Tube Lines' prospects look superficially brighter. It might be in a position to take over the Jubilee, Northern and Piccadilly lines as early as next month. But can Amey still finance its £60m contribution? One rumour doing the rounds is that US engineer Bechtel, a fellow consortium member, may buy Amey – and we all know that firm's reputation as a troubleshooter.

The Tube deal hasn't quite hit the buffers. Something has to be done about the scandalous state of the network, and for all his bluster, Livingstone hasn't produced a viable alternative to the PPP. Nor has the government got the cash to fund it publicly. But the political momentum is with the mayor – the more delays he engineers, the more that public support for the PPP will ebb. He lost a big battle when he was defeated in the courts this summer; he may yet win the war.

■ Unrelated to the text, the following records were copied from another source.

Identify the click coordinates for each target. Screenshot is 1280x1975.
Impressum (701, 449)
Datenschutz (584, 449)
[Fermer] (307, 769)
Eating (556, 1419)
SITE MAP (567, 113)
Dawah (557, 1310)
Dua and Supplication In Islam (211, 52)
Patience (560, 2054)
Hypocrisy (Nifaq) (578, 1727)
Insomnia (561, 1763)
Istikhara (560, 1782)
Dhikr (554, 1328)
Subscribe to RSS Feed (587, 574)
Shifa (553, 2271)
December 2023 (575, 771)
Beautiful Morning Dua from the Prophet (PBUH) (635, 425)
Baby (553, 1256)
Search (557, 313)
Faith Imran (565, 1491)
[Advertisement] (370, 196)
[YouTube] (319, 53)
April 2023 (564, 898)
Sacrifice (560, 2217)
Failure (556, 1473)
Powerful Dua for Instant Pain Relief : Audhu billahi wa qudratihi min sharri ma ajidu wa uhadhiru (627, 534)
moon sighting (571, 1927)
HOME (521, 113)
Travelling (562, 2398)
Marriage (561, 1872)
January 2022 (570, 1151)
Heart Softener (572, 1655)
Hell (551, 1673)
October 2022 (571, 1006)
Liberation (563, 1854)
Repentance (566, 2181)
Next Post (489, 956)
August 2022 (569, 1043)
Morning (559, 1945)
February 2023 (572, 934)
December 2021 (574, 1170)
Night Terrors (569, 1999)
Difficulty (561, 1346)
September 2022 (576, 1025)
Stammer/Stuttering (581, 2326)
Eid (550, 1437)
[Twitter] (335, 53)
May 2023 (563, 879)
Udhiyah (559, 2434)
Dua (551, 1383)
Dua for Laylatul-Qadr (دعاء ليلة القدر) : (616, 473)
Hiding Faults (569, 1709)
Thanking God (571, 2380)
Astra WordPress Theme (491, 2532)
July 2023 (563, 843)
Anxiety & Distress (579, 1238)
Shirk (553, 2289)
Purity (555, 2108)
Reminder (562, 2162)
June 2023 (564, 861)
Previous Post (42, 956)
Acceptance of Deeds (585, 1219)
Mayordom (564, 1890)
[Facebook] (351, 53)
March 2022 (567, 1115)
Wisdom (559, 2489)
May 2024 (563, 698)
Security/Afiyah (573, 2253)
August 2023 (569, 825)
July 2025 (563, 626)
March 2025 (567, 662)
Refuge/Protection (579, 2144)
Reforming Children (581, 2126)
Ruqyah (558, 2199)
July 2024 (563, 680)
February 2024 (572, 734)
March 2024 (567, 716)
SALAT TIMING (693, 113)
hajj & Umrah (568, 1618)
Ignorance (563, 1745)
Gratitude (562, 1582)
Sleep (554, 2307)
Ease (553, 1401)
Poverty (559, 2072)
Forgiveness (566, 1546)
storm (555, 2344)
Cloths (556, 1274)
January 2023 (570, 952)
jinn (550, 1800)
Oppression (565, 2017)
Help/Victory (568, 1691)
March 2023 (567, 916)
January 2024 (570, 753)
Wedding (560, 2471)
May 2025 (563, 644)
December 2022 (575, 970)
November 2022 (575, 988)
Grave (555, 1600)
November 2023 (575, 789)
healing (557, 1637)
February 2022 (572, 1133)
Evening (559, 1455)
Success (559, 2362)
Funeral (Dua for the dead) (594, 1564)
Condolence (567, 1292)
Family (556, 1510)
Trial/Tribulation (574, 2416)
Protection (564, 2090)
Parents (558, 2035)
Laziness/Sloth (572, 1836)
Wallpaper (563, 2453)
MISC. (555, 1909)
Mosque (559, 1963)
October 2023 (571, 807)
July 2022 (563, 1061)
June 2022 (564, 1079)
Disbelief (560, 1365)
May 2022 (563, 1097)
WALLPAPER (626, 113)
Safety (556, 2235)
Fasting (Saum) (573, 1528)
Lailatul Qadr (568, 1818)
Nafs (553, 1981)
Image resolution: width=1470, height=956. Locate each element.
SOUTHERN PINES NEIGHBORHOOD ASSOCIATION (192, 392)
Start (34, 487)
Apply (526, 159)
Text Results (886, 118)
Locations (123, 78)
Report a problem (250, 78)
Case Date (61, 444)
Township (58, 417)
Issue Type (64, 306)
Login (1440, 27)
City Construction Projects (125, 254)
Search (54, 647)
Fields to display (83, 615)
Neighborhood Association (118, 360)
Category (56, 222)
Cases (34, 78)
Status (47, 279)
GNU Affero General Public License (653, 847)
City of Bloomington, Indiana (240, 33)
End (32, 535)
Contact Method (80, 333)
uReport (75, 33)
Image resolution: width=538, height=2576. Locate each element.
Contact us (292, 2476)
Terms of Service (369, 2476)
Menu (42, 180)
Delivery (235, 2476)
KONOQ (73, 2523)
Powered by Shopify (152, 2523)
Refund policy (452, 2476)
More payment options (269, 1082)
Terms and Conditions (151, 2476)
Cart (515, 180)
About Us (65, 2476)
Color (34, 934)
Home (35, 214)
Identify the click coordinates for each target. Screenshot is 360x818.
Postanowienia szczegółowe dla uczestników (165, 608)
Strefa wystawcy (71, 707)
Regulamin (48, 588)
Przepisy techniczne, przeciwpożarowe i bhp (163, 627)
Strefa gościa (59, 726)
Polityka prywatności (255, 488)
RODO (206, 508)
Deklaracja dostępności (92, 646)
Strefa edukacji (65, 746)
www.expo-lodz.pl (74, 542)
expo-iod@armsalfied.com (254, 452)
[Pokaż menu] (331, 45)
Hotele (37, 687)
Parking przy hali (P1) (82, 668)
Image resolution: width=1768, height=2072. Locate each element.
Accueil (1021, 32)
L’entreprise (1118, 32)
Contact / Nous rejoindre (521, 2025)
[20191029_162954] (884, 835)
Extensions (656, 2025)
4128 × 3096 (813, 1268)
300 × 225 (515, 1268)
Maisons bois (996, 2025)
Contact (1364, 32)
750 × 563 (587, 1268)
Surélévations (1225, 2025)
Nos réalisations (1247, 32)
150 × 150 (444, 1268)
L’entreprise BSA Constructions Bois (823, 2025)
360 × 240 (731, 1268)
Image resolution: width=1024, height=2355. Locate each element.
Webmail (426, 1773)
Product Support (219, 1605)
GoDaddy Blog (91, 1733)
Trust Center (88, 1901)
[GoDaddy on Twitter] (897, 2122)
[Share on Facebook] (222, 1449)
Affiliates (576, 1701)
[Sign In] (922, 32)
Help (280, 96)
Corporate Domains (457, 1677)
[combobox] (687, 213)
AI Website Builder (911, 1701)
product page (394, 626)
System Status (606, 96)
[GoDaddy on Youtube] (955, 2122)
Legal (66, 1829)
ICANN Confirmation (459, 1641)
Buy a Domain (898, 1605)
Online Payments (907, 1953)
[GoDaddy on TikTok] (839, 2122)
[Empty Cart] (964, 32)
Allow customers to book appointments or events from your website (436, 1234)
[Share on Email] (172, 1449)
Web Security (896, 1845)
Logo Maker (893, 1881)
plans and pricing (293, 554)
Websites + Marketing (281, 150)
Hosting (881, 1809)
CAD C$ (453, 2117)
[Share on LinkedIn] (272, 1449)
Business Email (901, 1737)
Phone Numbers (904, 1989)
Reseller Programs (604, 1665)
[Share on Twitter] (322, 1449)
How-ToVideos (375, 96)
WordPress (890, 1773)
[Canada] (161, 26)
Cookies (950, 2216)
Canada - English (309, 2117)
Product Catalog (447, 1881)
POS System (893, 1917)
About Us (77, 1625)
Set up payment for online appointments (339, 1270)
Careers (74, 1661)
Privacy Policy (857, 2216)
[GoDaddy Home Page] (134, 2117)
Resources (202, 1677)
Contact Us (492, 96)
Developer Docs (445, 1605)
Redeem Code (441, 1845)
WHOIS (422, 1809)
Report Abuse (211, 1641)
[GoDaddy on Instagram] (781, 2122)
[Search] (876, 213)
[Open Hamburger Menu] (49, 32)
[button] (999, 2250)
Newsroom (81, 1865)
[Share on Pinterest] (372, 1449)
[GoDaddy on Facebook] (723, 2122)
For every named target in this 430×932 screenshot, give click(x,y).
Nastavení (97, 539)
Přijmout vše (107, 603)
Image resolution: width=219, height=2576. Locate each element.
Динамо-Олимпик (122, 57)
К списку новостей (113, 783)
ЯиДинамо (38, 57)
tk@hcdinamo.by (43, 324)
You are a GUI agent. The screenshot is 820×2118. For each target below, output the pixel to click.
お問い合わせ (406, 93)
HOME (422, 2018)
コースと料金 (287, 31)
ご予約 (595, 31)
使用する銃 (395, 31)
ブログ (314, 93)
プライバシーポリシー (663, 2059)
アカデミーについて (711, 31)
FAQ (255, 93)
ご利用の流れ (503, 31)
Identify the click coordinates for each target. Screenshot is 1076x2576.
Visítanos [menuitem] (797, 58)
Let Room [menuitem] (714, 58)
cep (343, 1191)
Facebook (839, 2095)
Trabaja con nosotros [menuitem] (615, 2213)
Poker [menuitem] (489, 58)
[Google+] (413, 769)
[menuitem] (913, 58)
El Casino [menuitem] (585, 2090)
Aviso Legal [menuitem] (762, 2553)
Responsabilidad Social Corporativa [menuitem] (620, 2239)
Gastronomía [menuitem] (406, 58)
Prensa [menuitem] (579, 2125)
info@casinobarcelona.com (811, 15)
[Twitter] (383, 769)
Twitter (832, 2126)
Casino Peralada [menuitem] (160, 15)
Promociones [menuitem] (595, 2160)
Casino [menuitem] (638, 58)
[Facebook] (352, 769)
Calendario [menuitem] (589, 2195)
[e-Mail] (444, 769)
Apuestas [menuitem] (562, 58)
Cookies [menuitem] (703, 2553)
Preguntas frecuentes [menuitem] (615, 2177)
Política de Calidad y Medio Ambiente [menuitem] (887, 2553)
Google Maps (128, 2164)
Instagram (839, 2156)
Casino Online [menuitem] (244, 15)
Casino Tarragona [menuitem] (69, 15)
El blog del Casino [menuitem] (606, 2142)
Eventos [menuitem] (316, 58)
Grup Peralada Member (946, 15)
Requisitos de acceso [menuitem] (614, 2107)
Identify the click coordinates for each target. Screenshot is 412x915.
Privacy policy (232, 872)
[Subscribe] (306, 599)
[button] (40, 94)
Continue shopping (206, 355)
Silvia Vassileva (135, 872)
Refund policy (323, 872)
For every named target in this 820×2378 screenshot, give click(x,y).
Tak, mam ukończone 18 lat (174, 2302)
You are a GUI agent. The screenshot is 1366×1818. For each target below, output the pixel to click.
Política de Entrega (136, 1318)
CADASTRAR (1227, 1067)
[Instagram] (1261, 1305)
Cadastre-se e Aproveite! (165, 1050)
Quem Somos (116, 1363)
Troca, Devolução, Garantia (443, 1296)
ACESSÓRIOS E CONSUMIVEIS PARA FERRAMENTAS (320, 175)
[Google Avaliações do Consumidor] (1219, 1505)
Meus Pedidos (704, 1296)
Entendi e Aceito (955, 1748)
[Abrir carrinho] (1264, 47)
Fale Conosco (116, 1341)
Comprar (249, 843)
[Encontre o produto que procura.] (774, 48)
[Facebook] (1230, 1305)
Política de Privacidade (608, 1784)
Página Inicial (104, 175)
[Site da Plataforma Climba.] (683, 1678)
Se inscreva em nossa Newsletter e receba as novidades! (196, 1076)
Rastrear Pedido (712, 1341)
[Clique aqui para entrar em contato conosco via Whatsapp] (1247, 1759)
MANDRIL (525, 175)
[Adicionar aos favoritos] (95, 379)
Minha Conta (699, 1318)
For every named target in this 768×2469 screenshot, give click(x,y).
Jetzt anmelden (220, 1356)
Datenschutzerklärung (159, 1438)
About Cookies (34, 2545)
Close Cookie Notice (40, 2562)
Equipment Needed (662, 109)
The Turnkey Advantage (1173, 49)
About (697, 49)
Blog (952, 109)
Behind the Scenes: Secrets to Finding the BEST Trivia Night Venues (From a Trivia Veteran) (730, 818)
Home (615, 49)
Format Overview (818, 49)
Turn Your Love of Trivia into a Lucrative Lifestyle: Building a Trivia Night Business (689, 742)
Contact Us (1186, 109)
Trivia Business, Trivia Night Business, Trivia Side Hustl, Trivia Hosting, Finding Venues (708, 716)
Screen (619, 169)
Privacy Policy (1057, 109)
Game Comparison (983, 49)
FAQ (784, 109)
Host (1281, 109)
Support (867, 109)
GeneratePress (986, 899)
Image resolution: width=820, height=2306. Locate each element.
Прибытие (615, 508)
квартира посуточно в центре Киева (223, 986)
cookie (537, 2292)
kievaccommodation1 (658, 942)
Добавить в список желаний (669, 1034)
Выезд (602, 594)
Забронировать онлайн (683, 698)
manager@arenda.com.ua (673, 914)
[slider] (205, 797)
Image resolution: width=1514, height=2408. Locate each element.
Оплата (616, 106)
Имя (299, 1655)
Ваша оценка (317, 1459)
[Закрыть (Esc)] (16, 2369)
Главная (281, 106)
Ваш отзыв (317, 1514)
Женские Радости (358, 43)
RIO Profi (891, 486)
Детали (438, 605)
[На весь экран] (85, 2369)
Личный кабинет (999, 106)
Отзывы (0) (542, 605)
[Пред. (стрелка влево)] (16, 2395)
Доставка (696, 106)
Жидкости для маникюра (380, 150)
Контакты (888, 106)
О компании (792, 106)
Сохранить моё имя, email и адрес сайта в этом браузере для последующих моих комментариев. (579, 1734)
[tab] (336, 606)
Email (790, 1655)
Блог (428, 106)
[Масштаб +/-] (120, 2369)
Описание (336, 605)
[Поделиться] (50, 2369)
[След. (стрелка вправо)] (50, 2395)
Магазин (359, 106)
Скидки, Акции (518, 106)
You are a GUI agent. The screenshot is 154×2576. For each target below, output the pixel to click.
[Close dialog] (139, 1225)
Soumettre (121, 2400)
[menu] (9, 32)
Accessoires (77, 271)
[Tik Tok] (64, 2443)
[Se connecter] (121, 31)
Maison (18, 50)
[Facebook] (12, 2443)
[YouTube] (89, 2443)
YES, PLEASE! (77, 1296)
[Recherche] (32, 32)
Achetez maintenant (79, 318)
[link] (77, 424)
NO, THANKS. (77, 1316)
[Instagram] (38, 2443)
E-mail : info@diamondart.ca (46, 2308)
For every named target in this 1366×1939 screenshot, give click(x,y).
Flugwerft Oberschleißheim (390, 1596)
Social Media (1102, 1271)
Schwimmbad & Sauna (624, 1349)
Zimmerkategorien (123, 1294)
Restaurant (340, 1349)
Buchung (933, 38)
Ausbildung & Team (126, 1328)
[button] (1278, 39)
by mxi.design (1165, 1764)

After four years and two judicial reviews, one last attempt must be made to save the PPP – and not just for the sake of passengers. The survival of Amey and Atkins may depend on the outcome. The first task is to bring the bankers onside, but the Tube's fate lies with the politicians. It's Blair vs Livingstone. One hopes that Tony has gone too far to back down – but don't bet too heavily against a shock cancellation and meagre pay-offs for the wretched bidders. Remember Railtrack.

Death by insurance
The crisis of the spiralling insurance premiums continues (pages 26-28). As firms report ludicrous rises in employers' liability cover – one roofer's bill went from £7000 to £200,000 in two years – we are hearing warnings that many will go into receivership, bringing sites to a halt, or work without cover. Firms of all sizes are being hit, but small specialists are being punched silly. How is Ray Webber, on today's cover, to cope if his next bill is five times his annual profit? Hats off, then, to the roofers for their decision to follow the example of the big architects and explore the idea of a mutual fund, rather than bleating for government aid. Ministers can help by accelerating trials of single-project insurance, but construction's best hope is market forces. With insurers charging tiny scaffolders £100,000, it won't be long before someone else wants a slice of the action.